Thursday, August 05, 2004

Planning as part of life

I'm switching over the ISP connection to a higher bandwidth which also means that I'll be switching IP addresses. This also means the slightly tricky business of moving the DNS server. I'm hosting my own DNS for some strange reason and I have to inform the NIC involved that my domain's DNS server has changed IP addresses. The tricky part comes in because I have only one DNS server but I have to move it and keep the older DNS setting alive for a while. Thanks goodness Linux is so 'not demanding'.
Took out an old Celeron PC with 32MB of RAM(!). Installed Linux on it and installed the bind package. Within a hour or so I have another server ready to do some light work. I configured it so that the Celeron DNS would host slave zones to the main DNS server for a while. Essentially it gets the settings and information about the zone from the main DNS server. After a while, I converted the slave zones to a normal or master zone. I configured the Celeron PC so that it took over the IP address off the main DNS server. The main DNS server was then transferred to use the newer IPs. Finally, I informed the NIC and they'll update their records accordingly.
What surprised me was not that I was able to set up another DNS server in record time but I spent more time planning than actually doing the job.

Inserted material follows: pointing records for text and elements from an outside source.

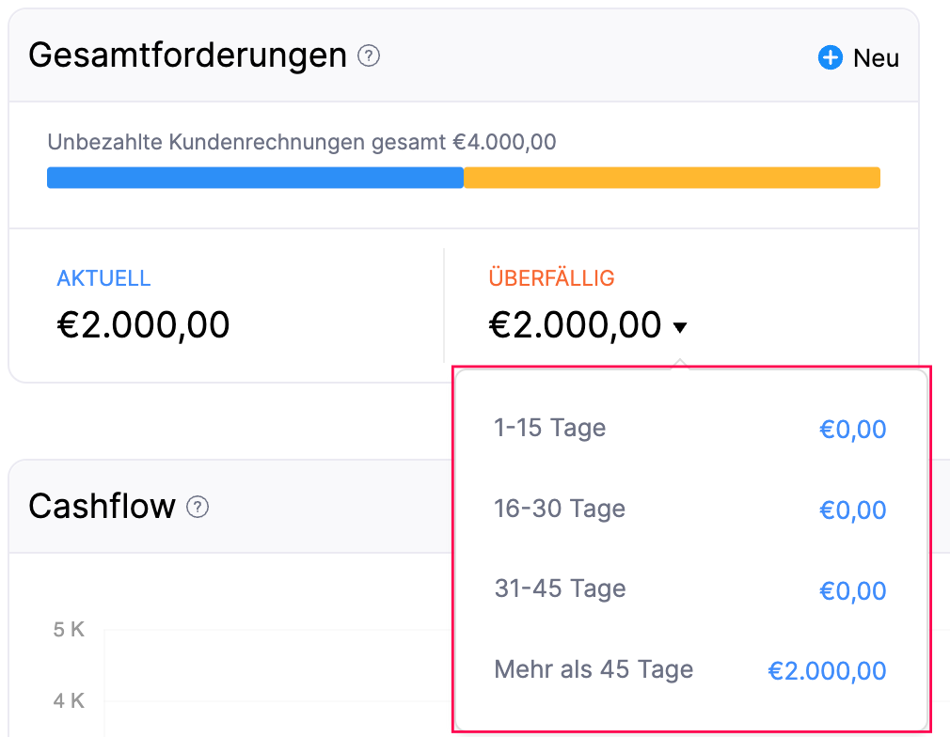Open the €0,00 amount for 16-30 Tage
This screenshot has width=950, height=737.
click(852, 510)
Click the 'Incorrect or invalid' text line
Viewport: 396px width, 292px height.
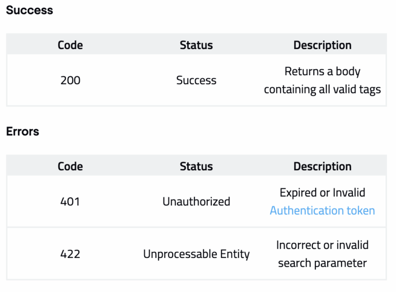322,245
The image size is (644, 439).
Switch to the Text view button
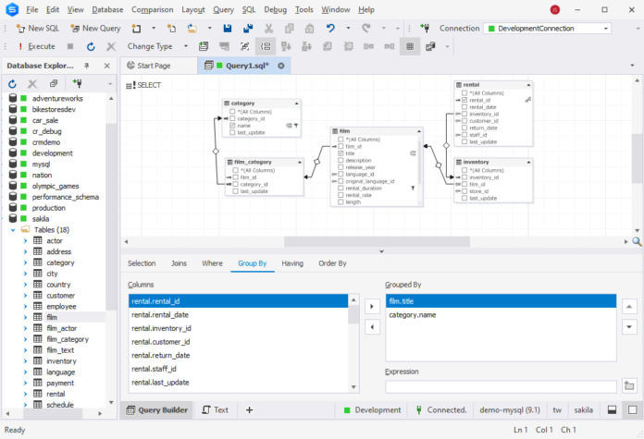tap(216, 409)
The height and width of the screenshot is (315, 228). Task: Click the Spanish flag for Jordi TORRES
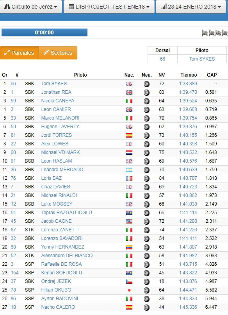click(x=129, y=135)
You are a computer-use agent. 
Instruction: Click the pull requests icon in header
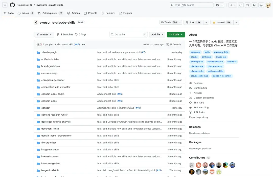[247, 5]
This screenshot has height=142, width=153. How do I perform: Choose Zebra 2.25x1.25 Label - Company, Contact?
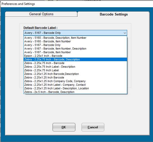[75, 85]
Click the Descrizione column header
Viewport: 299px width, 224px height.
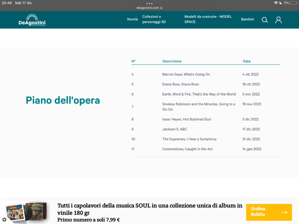click(172, 61)
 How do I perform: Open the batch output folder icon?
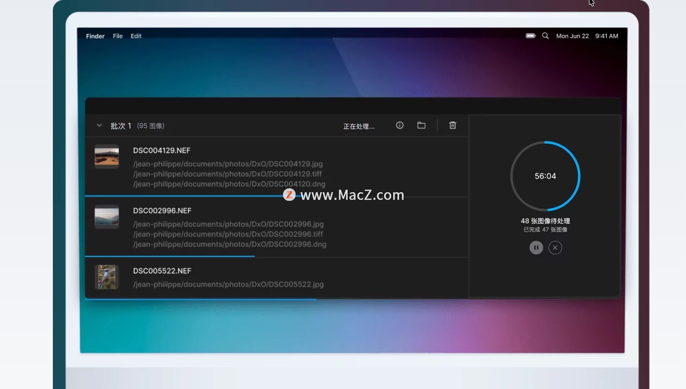[421, 125]
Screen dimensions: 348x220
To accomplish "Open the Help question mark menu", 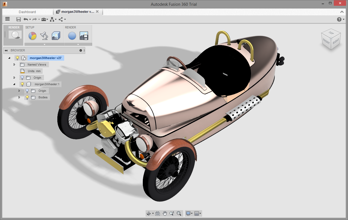I will pos(339,19).
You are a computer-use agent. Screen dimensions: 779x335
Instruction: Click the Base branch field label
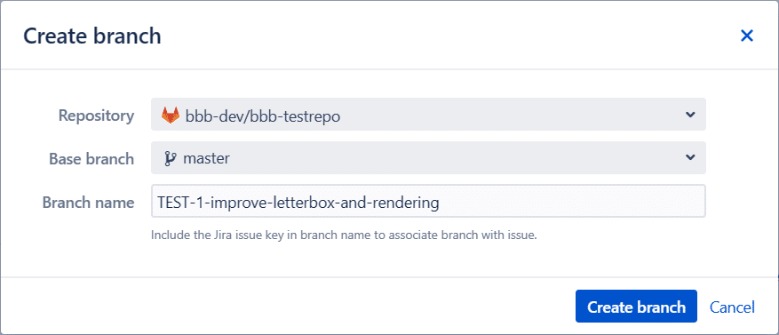(91, 158)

That is something I credit using Linux for, the tendency to plan stuff out ahead. Linux is extremely powerful and offers 1001 variations of everything. So choosing what to do is very important. It's not enough to decide to do something and just do it it. Ensuring that minimal disruption occurs and detected by the users is as important as achieving what I set out to achieve . Making sure that things can be undone if the goals achieved are not actually what they seem to be is also very important.
The overall concern shifts from whether "Can it be done and what tools do I need to buy to do them?" to "How can I do it using what I have or have to download from somewhere? How can I do it quietly without people feeling a thing." That may not be a paradigm shift but it sure is a shift for the better.